I was replying to someone who claimed that "R2 is not the correct measure to use. This article is a perfect example of the principle that simply doing math and getting results is not necessarily meaningful." I've not seen any comment from anyone getting "different results" with a different measure.

Edit: You used var(...) which includes a factor N/N-1 and doesn't give exactly the total sum of squares.

The example dataframe contains 40 observations (20 per state) and you get higher variance estimate for the subsamples than for the aggregate sample but if you put toghether a few copies of the data (for example doing "data <- rbind(data, data, data, data, data)") even the adjusted (unbiased) estimator of the variance is lower for the states.
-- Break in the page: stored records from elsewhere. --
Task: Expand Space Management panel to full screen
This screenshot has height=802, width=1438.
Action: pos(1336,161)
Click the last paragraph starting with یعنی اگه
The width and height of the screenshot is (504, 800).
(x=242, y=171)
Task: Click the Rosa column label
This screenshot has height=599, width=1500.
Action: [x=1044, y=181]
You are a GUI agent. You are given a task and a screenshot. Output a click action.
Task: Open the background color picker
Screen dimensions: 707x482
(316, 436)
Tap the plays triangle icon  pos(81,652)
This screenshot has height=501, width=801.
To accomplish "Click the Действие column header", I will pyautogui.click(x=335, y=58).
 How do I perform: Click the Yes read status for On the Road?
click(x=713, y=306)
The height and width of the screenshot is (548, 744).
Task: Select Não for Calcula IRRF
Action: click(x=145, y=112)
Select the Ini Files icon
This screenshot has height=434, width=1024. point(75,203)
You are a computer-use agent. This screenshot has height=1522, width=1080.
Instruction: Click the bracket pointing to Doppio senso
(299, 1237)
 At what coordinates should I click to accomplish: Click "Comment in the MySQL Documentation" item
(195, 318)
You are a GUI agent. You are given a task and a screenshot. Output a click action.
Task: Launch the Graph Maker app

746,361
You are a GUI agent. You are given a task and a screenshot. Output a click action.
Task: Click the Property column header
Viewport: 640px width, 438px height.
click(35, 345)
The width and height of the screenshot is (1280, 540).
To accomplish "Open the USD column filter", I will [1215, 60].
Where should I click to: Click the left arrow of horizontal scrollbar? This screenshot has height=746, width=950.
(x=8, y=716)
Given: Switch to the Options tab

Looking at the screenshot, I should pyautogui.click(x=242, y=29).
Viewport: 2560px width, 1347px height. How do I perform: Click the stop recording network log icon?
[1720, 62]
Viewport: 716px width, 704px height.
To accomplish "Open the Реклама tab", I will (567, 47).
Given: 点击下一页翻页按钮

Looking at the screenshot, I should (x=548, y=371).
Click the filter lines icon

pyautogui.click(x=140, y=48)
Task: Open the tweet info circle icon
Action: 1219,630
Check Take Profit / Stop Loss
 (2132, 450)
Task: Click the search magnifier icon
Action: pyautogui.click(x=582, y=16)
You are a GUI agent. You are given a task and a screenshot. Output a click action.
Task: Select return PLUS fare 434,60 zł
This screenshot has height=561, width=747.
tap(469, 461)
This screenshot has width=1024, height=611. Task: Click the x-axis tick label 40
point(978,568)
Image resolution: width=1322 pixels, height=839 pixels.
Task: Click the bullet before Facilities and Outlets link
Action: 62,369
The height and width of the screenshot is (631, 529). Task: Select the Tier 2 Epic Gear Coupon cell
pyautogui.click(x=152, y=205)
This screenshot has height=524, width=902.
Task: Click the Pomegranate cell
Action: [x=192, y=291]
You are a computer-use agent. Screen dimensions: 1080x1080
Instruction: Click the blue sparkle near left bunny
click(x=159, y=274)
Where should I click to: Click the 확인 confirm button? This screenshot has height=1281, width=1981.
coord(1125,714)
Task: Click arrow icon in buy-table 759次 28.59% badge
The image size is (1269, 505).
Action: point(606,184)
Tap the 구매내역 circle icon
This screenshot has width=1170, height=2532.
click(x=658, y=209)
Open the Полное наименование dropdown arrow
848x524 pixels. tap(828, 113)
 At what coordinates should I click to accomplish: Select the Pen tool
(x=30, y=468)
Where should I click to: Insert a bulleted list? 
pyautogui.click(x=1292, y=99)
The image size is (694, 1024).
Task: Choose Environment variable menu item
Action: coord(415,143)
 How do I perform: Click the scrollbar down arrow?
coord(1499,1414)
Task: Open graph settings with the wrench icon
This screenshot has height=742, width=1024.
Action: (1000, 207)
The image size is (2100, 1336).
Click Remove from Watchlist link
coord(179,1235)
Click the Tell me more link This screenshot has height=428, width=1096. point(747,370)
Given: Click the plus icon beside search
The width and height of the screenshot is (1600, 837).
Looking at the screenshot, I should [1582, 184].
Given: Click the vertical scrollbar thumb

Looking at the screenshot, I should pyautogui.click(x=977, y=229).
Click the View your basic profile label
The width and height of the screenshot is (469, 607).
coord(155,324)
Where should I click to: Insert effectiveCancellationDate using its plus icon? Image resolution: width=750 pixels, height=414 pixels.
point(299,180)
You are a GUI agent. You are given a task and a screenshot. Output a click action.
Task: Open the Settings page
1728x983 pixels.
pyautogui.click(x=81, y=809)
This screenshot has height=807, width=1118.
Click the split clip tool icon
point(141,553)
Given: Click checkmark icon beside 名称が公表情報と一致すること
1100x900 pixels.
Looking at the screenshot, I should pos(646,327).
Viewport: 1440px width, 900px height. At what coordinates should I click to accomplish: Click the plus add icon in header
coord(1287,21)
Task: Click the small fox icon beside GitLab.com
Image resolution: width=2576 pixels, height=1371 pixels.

You can calculate the "exact" values yourself doing (x-mean(x))^2 or undoing the adjustment:

  > var(data$pref)*39/40
  [1] 0.25
  > var(data[data$state==0, "pref"])*19/20
  [1] 0.2475
  > var(data[data$state==1, "pref"])*19/20
  [1] 0.2475

> when the variances inside any state are bigger that the total variance

They are not. But you're right in that a small difference shows that dividing the population in groups is of little value for prediction and that's why the R^2 value is small.